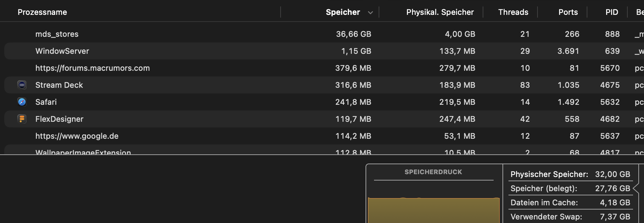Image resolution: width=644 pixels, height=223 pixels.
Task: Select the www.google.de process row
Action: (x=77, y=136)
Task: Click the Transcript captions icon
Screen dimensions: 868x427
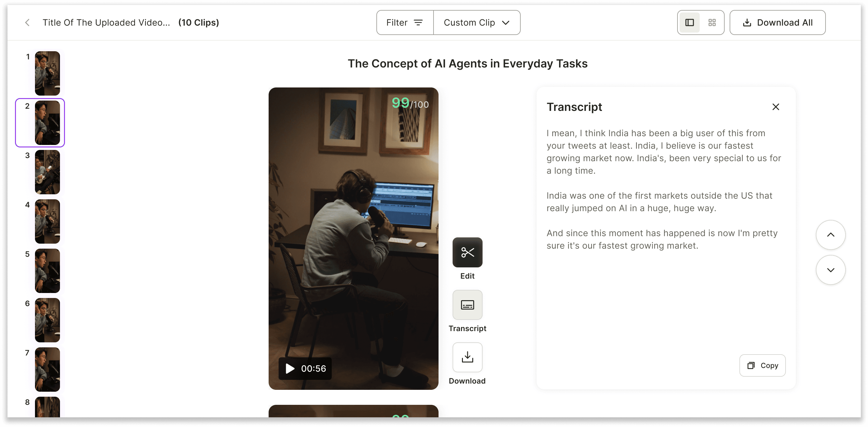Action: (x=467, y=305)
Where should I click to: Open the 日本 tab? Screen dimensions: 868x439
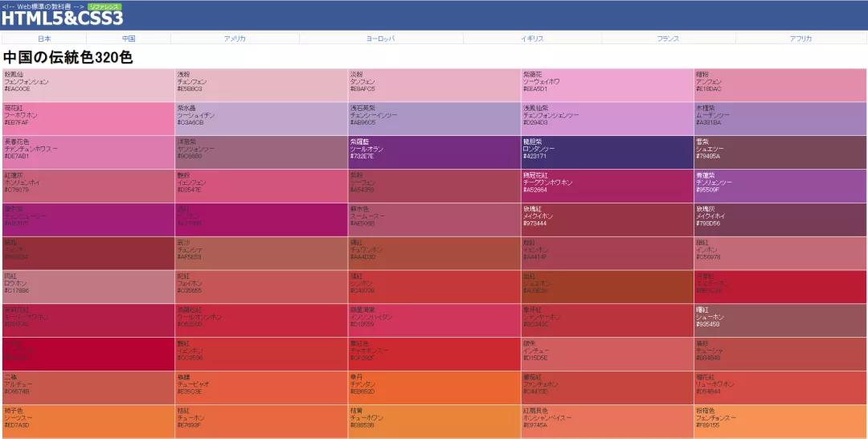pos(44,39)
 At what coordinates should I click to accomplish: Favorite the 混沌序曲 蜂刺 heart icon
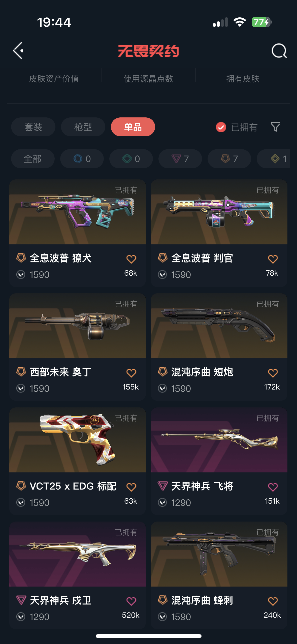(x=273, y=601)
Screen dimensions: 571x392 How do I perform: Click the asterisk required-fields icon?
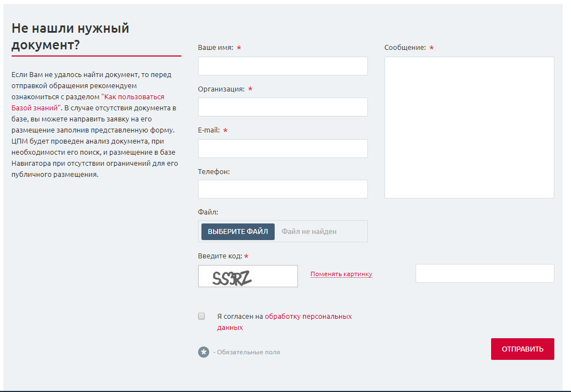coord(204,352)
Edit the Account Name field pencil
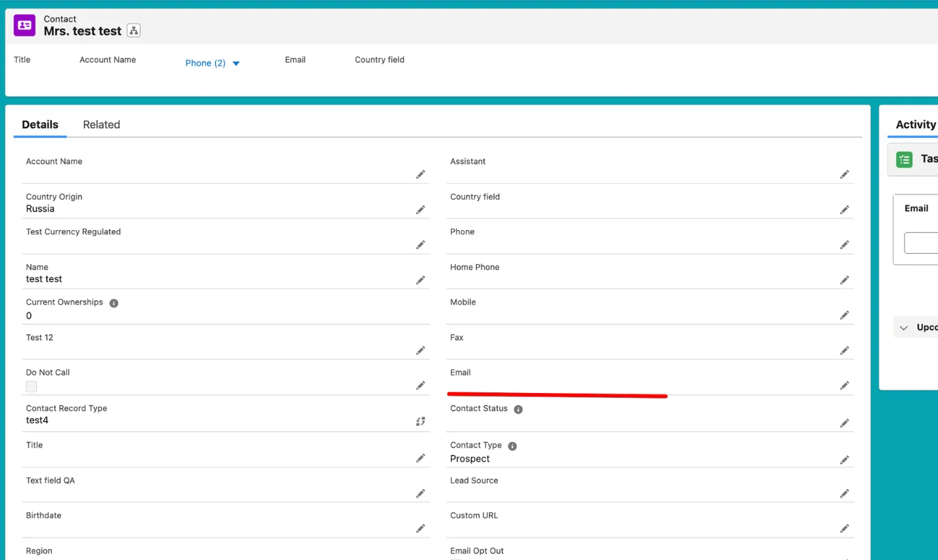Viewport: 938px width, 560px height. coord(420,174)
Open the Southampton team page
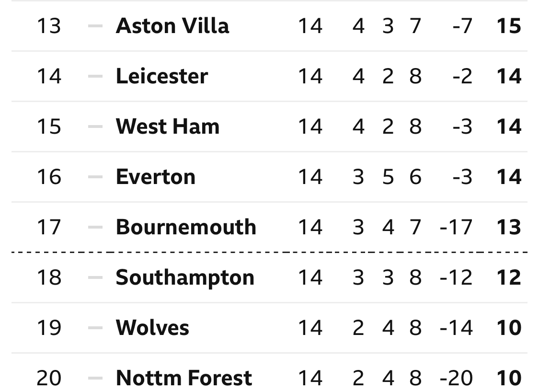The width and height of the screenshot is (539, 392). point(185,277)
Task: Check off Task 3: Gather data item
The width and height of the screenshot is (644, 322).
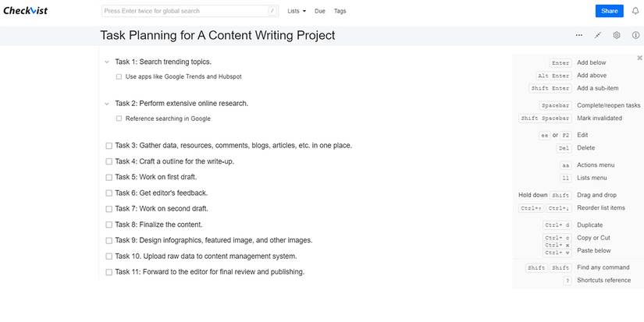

What to produce
From the line containing "Task: Check off Task 3: Gather data item" through the last line of the entries, both included, print each line exactly and omit any picture.

Exercise result
Task: Check off Task 3: Gather data item
The width and height of the screenshot is (644, 322).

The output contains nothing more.